## Sağlanan kayıtlar
++++++

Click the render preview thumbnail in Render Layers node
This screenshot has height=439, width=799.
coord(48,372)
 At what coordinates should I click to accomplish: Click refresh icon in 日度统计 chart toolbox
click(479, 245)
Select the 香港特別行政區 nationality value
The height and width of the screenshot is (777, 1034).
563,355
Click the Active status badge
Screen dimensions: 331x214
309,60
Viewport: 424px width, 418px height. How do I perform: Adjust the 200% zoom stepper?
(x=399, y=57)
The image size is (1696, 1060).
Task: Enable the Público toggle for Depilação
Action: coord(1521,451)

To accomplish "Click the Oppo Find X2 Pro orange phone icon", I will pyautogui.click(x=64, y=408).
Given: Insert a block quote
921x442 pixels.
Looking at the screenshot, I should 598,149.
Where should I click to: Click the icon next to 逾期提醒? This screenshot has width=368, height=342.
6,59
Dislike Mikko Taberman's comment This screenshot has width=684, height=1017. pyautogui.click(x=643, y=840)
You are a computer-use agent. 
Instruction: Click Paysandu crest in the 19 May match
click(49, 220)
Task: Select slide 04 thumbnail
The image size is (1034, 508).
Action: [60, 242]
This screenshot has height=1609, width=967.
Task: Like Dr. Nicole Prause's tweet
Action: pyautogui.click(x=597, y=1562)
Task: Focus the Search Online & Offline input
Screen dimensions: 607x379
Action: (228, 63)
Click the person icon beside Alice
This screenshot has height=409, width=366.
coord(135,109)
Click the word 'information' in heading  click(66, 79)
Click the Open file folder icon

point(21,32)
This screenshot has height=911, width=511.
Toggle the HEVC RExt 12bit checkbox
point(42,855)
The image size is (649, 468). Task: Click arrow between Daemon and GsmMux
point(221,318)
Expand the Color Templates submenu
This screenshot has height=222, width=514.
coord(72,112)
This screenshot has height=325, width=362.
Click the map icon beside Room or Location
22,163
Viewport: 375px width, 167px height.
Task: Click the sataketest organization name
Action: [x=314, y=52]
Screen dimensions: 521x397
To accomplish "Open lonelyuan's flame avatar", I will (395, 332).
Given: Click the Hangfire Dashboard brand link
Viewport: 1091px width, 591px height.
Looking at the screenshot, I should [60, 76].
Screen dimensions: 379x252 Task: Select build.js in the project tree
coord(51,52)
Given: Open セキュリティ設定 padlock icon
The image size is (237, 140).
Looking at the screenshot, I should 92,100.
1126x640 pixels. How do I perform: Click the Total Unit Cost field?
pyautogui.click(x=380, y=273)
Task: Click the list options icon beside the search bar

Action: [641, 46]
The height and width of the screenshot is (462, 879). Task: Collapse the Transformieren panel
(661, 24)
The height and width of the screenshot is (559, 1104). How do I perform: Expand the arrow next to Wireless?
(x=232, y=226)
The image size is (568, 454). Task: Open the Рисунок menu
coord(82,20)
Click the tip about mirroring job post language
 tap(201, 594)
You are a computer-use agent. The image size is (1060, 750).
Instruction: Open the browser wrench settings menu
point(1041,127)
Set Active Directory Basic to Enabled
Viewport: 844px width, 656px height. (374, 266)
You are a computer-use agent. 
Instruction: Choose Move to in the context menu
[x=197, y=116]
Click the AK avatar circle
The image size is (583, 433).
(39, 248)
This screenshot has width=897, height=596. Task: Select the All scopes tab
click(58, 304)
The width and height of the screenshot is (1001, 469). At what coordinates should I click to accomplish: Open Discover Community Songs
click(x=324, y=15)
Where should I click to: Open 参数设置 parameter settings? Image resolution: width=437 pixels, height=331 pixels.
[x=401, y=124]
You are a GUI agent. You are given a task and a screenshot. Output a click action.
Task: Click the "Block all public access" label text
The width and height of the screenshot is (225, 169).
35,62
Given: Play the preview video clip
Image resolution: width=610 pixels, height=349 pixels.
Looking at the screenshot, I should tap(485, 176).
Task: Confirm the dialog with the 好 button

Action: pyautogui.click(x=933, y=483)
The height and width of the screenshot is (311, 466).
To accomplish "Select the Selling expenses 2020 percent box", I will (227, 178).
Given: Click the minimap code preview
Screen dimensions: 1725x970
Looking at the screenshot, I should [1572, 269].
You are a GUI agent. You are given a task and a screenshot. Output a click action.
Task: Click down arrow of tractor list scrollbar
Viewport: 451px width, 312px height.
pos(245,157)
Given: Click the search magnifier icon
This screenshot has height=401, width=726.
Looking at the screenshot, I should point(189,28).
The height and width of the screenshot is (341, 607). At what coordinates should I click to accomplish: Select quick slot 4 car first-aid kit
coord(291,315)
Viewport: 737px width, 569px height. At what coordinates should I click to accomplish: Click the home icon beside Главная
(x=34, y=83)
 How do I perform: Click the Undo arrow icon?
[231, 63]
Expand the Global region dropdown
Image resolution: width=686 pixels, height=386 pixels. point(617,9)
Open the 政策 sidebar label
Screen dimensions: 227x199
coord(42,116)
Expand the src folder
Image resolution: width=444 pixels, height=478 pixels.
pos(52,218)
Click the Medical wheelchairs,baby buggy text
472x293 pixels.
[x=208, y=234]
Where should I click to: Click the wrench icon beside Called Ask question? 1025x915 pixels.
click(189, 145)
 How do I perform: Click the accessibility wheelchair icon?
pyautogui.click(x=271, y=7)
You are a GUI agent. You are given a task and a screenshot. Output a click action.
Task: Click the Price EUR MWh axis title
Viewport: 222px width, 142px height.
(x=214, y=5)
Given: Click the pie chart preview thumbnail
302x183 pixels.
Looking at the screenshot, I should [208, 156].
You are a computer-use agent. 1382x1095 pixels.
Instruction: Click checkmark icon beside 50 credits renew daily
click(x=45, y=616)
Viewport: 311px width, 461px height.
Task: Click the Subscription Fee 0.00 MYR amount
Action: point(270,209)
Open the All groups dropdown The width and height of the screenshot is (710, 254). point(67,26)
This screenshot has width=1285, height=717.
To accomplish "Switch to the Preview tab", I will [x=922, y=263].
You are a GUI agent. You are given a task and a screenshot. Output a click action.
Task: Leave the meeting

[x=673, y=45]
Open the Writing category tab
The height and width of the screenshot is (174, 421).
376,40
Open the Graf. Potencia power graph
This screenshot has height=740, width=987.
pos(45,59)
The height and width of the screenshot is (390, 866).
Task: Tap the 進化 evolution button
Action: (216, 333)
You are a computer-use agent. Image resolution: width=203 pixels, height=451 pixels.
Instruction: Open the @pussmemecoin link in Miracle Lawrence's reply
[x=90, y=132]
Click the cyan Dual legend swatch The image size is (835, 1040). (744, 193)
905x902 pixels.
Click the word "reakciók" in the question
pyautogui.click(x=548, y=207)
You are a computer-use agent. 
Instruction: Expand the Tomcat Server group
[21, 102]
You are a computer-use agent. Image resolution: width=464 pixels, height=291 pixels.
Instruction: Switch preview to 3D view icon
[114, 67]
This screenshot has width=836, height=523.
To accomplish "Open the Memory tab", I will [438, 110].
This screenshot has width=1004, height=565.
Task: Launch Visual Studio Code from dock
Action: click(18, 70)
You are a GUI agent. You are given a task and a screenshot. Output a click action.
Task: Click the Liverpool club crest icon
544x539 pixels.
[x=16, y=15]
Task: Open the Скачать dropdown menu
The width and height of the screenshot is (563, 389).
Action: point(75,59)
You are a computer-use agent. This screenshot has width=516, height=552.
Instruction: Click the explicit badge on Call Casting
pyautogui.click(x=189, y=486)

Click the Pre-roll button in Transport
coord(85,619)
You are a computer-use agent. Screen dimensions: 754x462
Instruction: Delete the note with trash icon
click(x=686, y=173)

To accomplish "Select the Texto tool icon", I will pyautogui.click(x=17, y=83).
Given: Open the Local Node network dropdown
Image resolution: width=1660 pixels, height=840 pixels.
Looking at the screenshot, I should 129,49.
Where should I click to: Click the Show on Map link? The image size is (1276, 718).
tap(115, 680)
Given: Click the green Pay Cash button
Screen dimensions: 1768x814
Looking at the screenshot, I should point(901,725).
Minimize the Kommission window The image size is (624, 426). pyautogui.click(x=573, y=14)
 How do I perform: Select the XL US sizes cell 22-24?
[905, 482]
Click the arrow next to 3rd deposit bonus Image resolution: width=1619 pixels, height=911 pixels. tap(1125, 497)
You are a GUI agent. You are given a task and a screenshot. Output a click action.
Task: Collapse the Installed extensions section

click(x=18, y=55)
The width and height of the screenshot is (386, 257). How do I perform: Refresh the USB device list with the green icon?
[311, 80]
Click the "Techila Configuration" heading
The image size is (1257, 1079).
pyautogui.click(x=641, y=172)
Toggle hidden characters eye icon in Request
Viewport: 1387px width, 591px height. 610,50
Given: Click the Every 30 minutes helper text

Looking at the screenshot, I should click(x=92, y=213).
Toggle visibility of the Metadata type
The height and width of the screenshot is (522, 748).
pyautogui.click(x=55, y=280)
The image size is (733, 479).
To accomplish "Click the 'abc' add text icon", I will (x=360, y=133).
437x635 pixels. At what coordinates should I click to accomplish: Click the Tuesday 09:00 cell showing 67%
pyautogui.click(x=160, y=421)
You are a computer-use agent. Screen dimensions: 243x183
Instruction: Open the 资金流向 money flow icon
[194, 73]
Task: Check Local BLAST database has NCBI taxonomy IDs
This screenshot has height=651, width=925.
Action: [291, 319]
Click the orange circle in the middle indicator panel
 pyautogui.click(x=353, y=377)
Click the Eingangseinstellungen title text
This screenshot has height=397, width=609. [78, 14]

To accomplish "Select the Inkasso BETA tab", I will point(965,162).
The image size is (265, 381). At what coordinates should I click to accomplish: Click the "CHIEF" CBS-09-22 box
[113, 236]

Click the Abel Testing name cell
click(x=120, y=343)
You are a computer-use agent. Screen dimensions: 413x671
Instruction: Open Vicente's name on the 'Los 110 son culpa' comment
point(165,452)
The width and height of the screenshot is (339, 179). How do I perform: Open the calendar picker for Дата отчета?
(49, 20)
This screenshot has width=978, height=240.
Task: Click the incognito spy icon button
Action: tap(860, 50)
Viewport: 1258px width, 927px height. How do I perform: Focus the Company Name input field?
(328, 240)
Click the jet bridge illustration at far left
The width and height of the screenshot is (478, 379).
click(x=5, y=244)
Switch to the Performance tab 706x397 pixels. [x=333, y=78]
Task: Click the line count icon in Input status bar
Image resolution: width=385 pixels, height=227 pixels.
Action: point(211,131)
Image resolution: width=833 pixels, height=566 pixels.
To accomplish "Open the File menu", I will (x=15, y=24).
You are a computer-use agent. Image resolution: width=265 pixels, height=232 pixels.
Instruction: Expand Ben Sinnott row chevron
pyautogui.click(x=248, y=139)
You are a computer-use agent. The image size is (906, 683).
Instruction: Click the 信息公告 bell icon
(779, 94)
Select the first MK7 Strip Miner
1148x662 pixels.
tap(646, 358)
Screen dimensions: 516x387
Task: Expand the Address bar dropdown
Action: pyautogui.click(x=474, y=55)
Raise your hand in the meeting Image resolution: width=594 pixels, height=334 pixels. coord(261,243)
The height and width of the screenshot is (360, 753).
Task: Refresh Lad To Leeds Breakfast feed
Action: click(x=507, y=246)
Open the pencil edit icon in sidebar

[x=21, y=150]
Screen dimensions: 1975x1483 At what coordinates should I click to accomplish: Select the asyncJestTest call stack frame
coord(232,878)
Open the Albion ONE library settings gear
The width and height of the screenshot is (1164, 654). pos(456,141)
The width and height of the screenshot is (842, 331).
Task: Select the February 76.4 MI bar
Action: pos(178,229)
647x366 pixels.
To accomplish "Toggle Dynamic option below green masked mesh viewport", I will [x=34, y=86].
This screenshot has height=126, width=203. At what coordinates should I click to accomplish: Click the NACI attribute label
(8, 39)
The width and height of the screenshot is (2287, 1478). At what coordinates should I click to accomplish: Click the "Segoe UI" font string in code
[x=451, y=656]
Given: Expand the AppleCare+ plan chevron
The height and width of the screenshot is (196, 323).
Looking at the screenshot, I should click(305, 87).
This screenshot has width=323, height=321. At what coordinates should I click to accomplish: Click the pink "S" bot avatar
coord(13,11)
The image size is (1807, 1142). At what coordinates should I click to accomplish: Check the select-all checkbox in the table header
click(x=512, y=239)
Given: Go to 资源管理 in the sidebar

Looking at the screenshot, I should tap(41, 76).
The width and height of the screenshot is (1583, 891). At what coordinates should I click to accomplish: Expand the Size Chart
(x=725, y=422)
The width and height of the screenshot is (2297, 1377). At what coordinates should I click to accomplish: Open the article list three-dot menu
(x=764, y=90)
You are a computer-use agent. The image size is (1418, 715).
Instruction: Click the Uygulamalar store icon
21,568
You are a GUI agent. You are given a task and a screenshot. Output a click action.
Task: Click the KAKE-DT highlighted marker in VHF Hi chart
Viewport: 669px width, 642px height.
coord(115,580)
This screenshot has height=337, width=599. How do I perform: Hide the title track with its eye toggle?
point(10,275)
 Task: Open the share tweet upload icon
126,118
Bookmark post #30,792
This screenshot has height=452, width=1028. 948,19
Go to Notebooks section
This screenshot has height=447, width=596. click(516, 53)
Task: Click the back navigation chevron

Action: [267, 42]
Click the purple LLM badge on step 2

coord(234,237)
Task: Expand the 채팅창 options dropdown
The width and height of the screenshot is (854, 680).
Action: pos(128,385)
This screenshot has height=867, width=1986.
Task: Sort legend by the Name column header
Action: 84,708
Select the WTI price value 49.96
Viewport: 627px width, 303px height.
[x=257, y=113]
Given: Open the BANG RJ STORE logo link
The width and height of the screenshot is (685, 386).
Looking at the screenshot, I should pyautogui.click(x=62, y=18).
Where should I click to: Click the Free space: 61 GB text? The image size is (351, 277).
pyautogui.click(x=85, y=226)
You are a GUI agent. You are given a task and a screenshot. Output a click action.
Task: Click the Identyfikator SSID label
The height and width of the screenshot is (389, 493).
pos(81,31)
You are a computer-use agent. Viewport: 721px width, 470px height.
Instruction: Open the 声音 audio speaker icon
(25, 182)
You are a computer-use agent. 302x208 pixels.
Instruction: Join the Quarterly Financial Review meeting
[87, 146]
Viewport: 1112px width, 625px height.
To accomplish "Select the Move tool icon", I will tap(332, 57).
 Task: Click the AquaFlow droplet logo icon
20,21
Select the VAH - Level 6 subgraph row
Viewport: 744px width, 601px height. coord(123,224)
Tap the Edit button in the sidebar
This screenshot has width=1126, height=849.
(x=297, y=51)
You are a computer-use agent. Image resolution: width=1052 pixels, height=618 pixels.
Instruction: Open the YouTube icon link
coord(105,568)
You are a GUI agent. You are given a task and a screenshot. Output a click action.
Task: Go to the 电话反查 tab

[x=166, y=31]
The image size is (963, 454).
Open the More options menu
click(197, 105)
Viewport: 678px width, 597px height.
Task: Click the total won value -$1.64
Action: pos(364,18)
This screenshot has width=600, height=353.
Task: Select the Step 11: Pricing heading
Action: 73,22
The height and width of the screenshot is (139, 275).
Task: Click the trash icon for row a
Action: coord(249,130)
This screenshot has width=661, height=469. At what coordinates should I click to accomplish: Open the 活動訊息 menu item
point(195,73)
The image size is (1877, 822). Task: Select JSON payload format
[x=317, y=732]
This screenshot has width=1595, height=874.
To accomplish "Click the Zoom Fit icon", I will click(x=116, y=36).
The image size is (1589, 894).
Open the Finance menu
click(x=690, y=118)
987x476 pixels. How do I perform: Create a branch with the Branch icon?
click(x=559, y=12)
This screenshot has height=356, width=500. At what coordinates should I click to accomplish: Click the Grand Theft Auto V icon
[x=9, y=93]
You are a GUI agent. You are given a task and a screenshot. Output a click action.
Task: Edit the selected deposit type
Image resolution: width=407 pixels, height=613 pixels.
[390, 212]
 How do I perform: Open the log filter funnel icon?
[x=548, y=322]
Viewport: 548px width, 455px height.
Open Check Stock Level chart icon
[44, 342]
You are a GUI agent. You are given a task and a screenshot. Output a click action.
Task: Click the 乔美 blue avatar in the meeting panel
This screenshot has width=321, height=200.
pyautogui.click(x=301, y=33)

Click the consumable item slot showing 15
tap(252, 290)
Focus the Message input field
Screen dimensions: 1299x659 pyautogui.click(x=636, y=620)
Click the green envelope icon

++++++

## Yapmanız gereken
Yukarıdaki kayıtlarda "Task: Select slide 04 thumbnail" ifadesinin geçtiği satırdan başlayarak "coord(72,112)" ifadesinin geçtiği satıra kadar uzanan satırları, her iki uç satır da dahil olmak üzere, hiçbir değişiklik yapmadan kopyalayınız.

## Eksiksiz yanıt
Task: Select slide 04 thumbnail
The image size is (1034, 508).
Action: [60, 242]
This screenshot has height=1609, width=967.
Task: Like Dr. Nicole Prause's tweet
Action: pyautogui.click(x=597, y=1562)
Task: Focus the Search Online & Offline input
Screen dimensions: 607x379
Action: (228, 63)
Click the person icon beside Alice
This screenshot has height=409, width=366.
coord(135,109)
Click the word 'information' in heading  click(66, 79)
Click the Open file folder icon

point(21,32)
This screenshot has height=911, width=511.
Toggle the HEVC RExt 12bit checkbox
point(42,855)
The image size is (649, 468). Task: Click arrow between Daemon and GsmMux
point(221,318)
Expand the Color Templates submenu
This screenshot has height=222, width=514.
coord(72,112)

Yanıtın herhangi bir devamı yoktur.